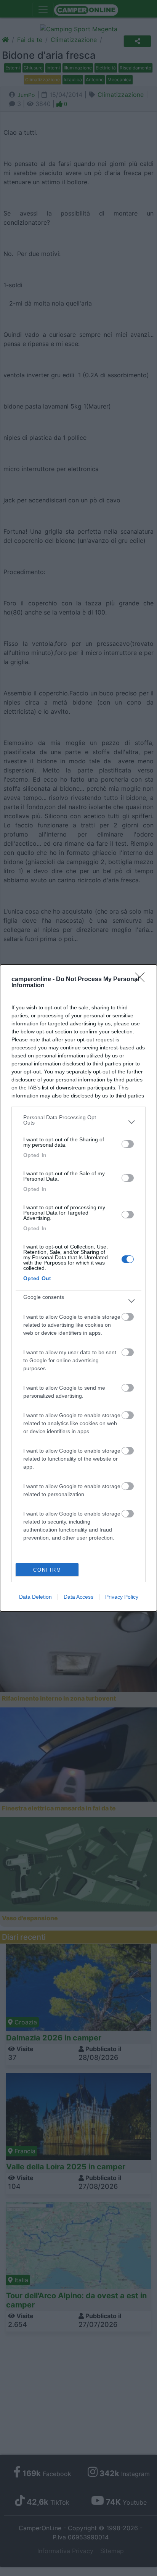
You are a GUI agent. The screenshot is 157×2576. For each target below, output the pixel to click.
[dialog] (78, 1288)
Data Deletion (35, 1597)
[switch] (128, 1144)
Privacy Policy (121, 1597)
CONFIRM (47, 1570)
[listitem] (78, 1122)
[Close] (142, 979)
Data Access (78, 1597)
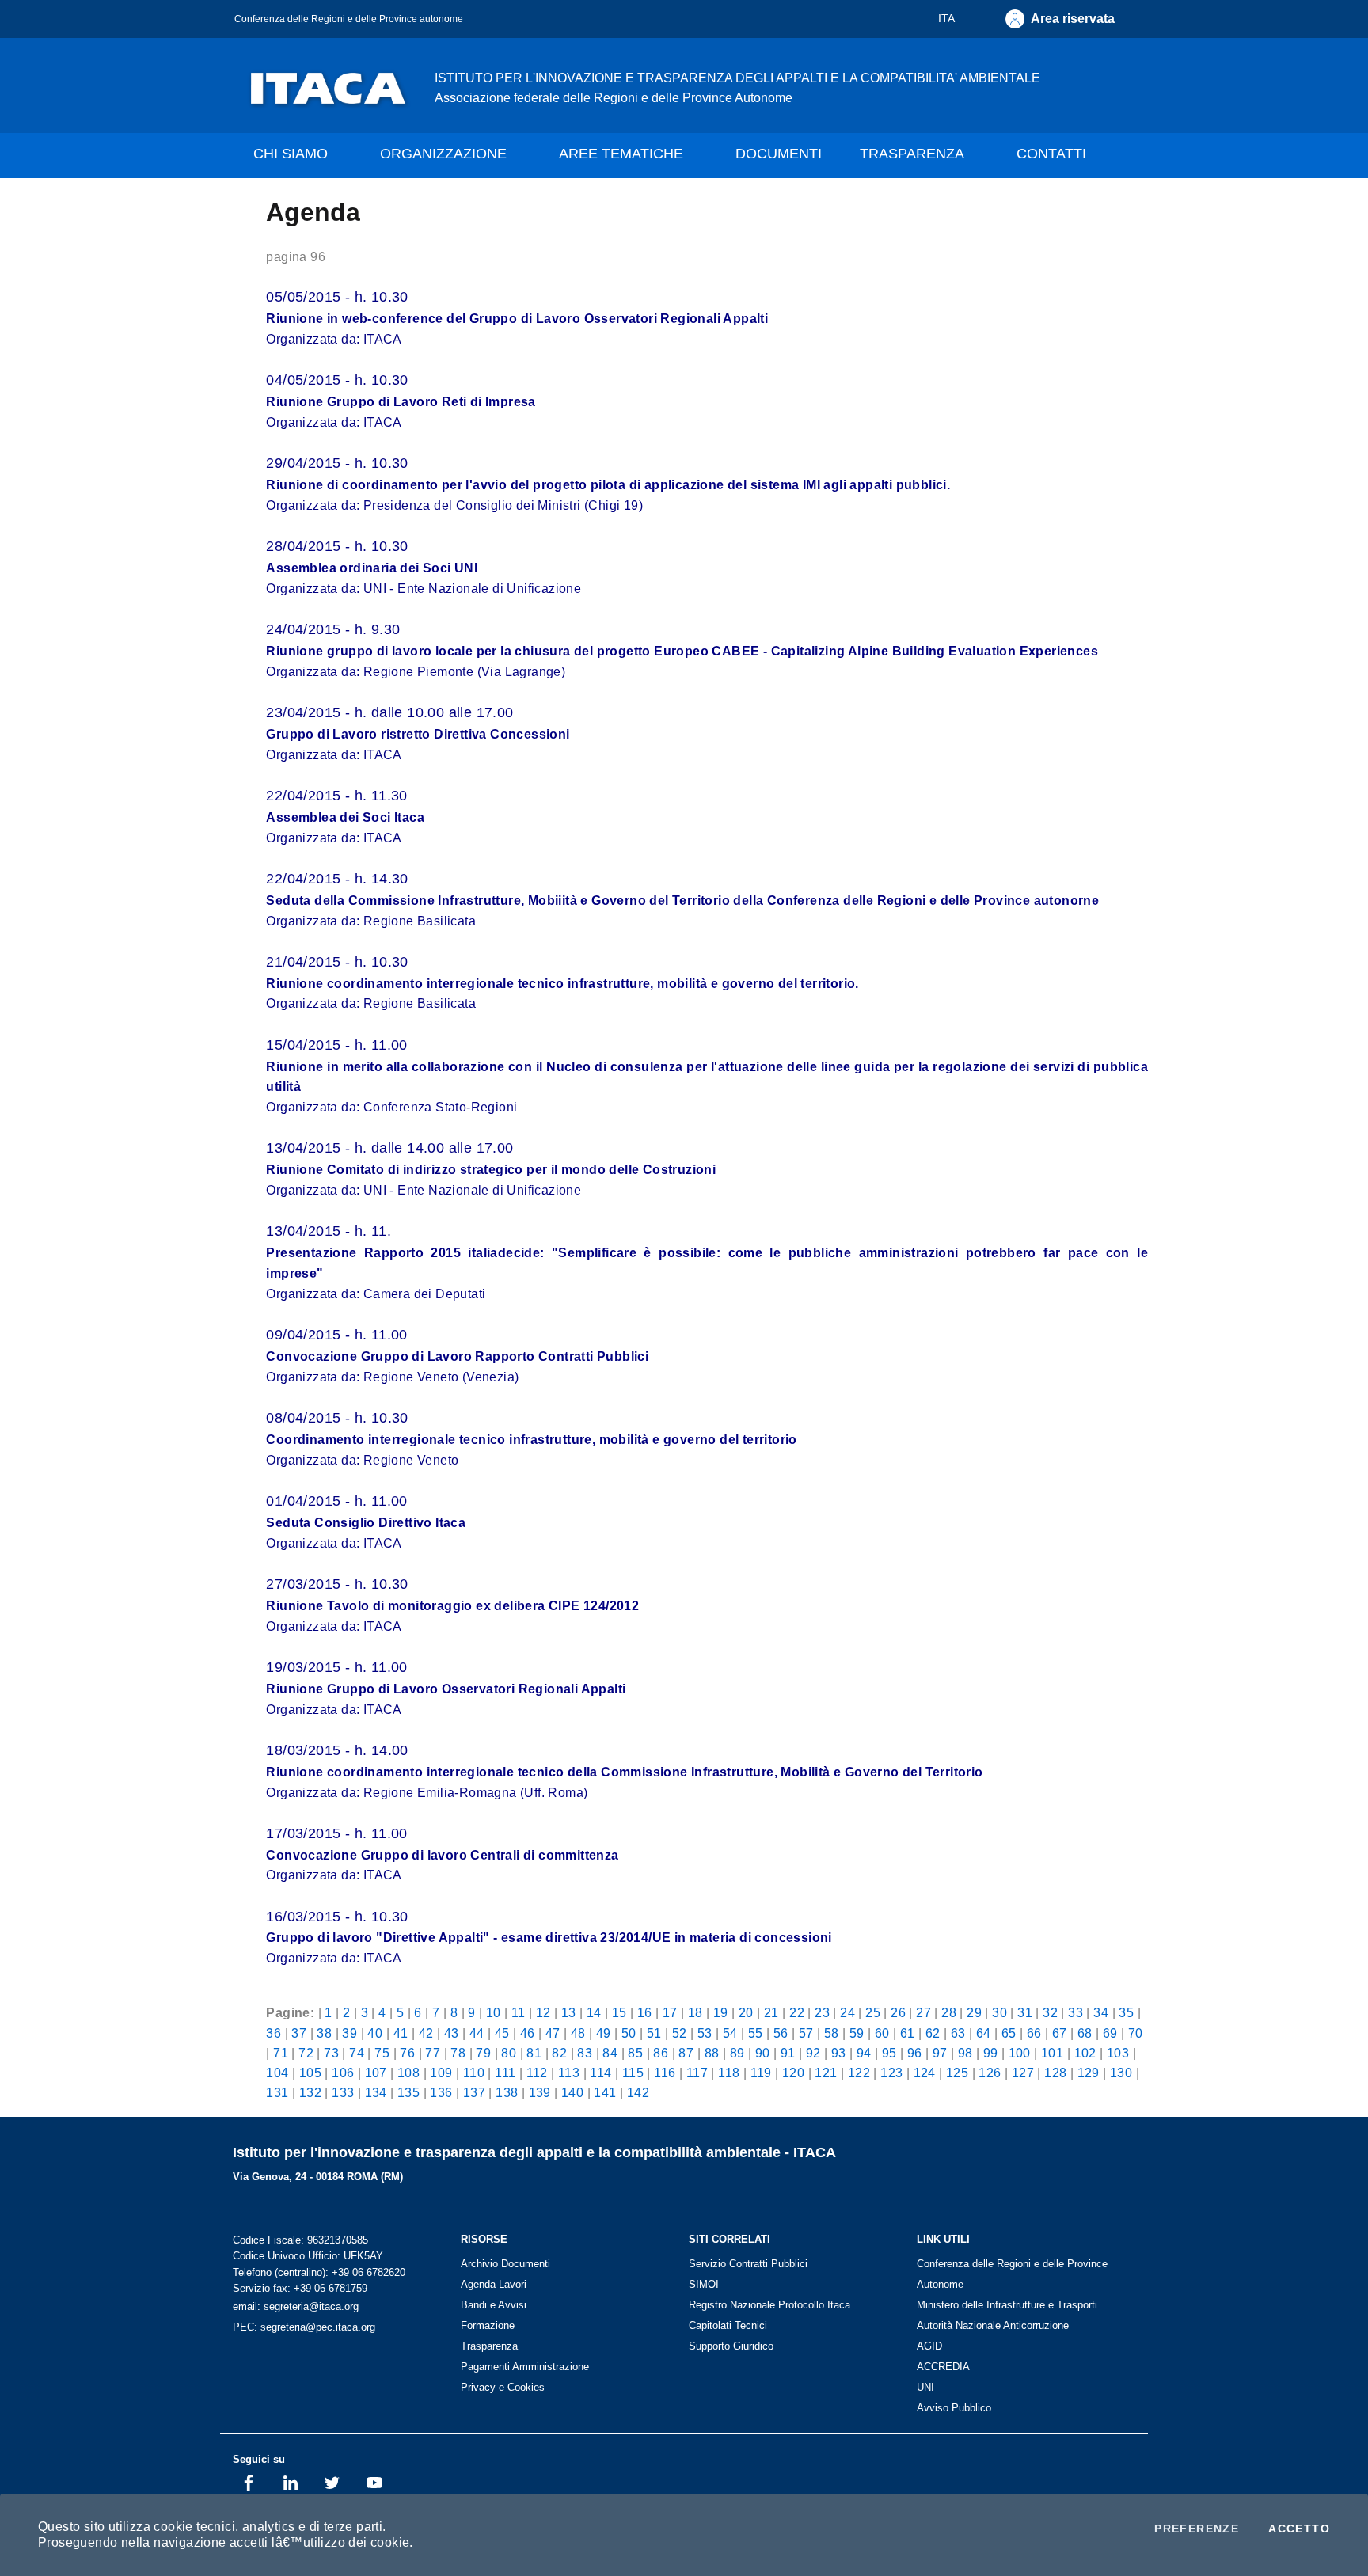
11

────────

INSTRUCTIONS FOR THE TASK:
Everything from the line holding "Data Deletion (35, 1597)" to the close of the records should be written out exactly, both ends included, with pictures omitted.

REPLY TO THE EXERCISE:
Data Deletion (35, 1597)
[switch] (128, 1144)
Privacy Policy (121, 1597)
CONFIRM (47, 1570)
[listitem] (78, 1122)
[Close] (142, 979)
Data Access (78, 1597)
11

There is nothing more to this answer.